Using U-Net for implicit boundary detection:

Download a pretrained model:

wget https://biomedisa.info/media/Quartz/model_svl_step=2.h5

Instance segmentation of individual particles using implicit boundary detection:

python -m biomedisa.deeplearning large_particles_rescan_0_x4.tif model_svl_step=2.h5 --mask mask.large_particles_rescan_0_x4.tif

Using SAM backend (requires Biomedisa installation with PyTorch):

Install SAM:

python -m pip install git+https://github.com/facebookresearch/segment-anything.git

Download a pretrained model:

wget https://dl.fbaipublicfiles.com/segment_anything/sam_vit_l_0b3195.pth

Instance segmentation of individual particles:

python -m biomedisa.deeplearning large_particles_rescan_0_x4.tif sam_vit_l_0b3195.pth --mask mask.large_particles_rescan_0_x4.tif

Mesh Generator

• Parameters and Examples

Python example

Create STL mesh from segmentation (label values are saved as attributes)

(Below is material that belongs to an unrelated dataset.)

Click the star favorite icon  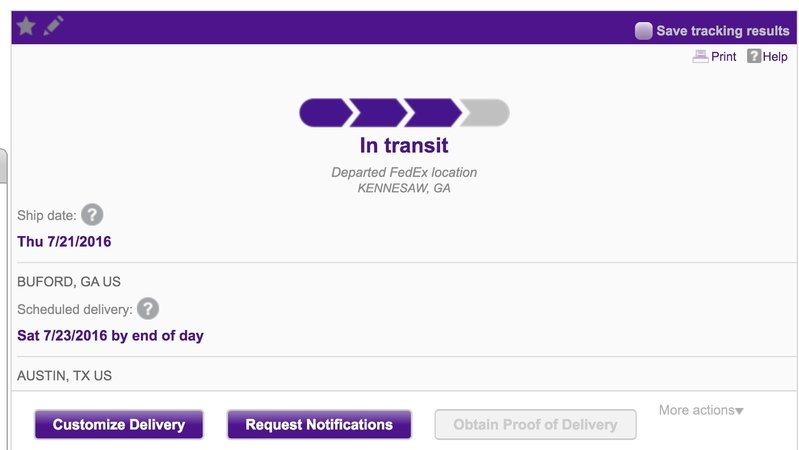point(26,26)
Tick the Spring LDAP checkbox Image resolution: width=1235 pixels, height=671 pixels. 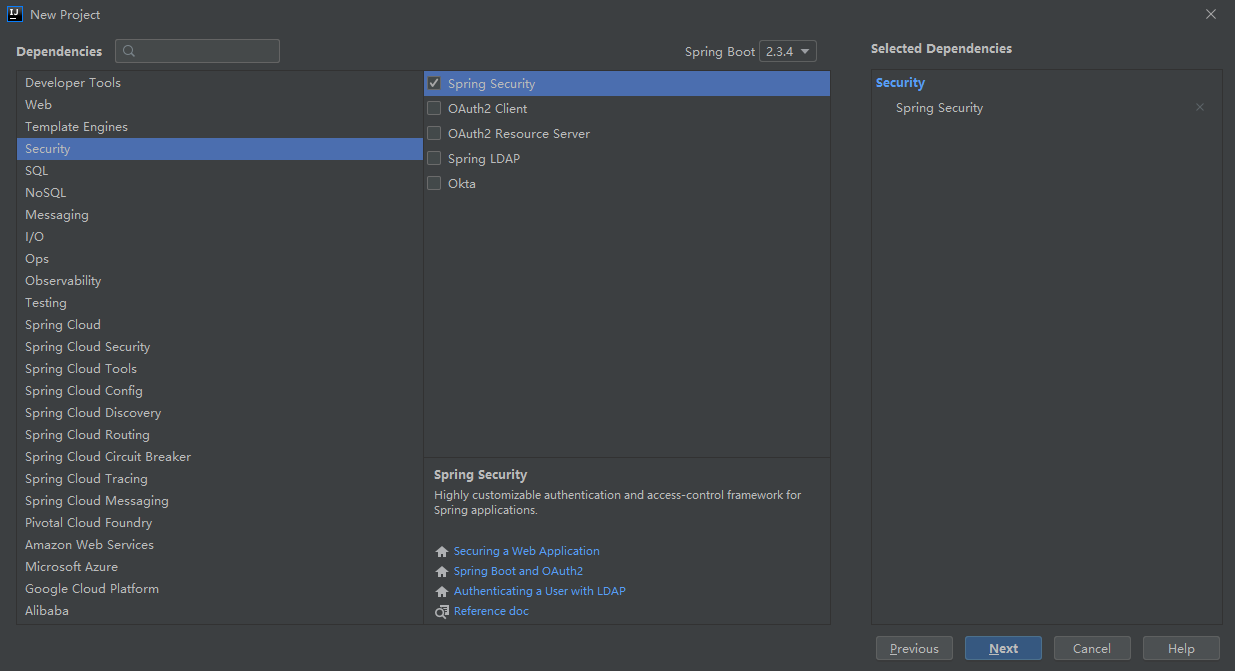(434, 159)
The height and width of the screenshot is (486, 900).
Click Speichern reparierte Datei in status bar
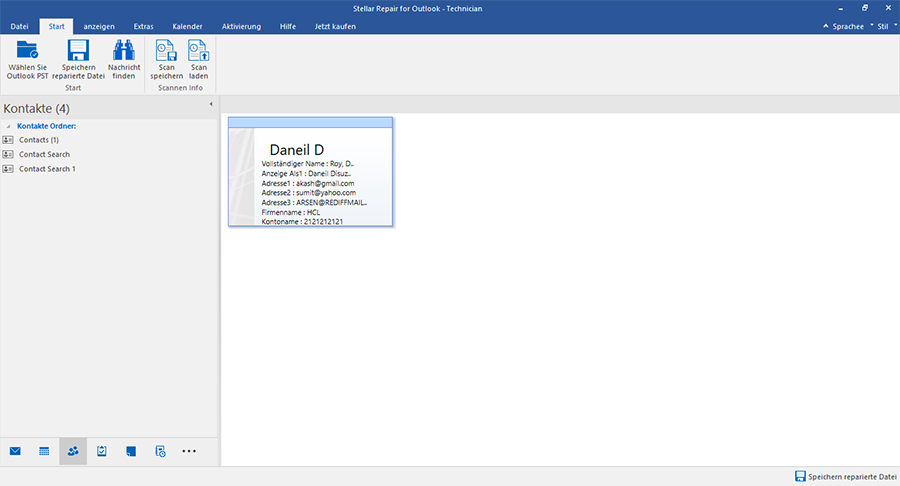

from biomedisa.features.biomedisa_helper import load_data, save_data
from biomedisa.mesh import get_voxel_spacing, save_mesh

# load segmentation
data, header, extension = load_data('final.Head5.am', return_extension=True)

# get voxel spacing
x_res, y_res, z_res = get_voxel_spacing(header, extension)
print(f'Voxel spacing: x_spacing, y_spacing, z_spacing = {x_res}, {y_res}, {z_res}')

# save stl file
save_mesh('final.Head5.stl', data, x_res, y_res, z_res, poly_reduction=0.9, smoothing_iterations=15)

Command-line based

python -m biomedisa.mesh 'final.Head5.am'

Biomedisa Features

Load and save data (such as Amira Mesh, TIFF, NRRD, NIfTI or DICOM)

For DICOM, PNG files, or similar formats, file path must reference either a directory or a ZIP file containing the image slices.

from biomedisa.features.biomedisa_helper import load_data, save_data

# load data as numpy array
data, header = load_data('temp.tif')

# save data (for TIFF, header=None)
save_data('temp.tif', data, header)

Resize data

from biomedisa.features.biomedisa_helper import img_resize

# resize image data
zsh, ysh, xsh = data.shape
new_zsh, new_ysh, new_xsh = zsh//2, ysh//2, xsh//2
data = img_resize(data, new_zsh, new_ysh, new_xsh)

# resize label data
label_data = img_resize(label_data, new_zsh, new_ysh, new_xsh, labels=True)

Remove outliers and fill holes

from biomedisa.features.biomedisa_helper import clean, fill

# delete outliers smaller than 90% of the segment
label_data = clean(label_data, 0.9)

# fill holes
label_data = fill(label_data, 0.9)

Accuracy assessment

from biomedisa.features.biomedisa_helper import Dice_score, ASSD
dice = Dice_score(ground_truth, result)
assd = ASSD(ground_truth, result)

Authors

• Philipp D. Lösel

See also the list of contributors who participated in this project.

FAQ

Frequently asked questions can be found at: https://biomedisa.info/faq/.

Citation

If you use Biomedisa or the data, please cite the following paper:

Lösel, P. D. et al. Introducing Biomedisa as an open-source online platform for biomedical image segmentation. Nat. Commun. 11, 5577 (2020). https://doi.org/10.1038/s41467-020-19303-w

If you use Biomedisa's Deep Learning, you may also cite:

Lösel, P. D. et al. Natural variability in bee brain size and symmetry revealed by micro-CT imaging and deep learning. PLoS Comput. Biol. 19, e1011529 (2023). https://doi.org/10.1371/journal.pcbi.1011529

If you use Biomedisa's Smart Interpolation, you can also cite the initial description of this method:

Lösel, P. & Heuveline, V. Enhancing a diffusion algorithm for 4D image segmentation using local information. Proc. SPIE 9784, 97842L (2016). https://biomedisa.info/media/97842L.pdf

If you use Biomedisa's Particle Separation or Self-Validated Learning, please cite the following preprint:

Lösel, P. D. et al. Self-validated learning for particle separation: A correctness-based self-training framework without human labels. Preprint at https://doi.org/10.48550/arXiv.2508.16224 (2025).

License

This project is covered under the EUROPEAN UNION PUBLIC LICENCE v. 1.2 (EUPL).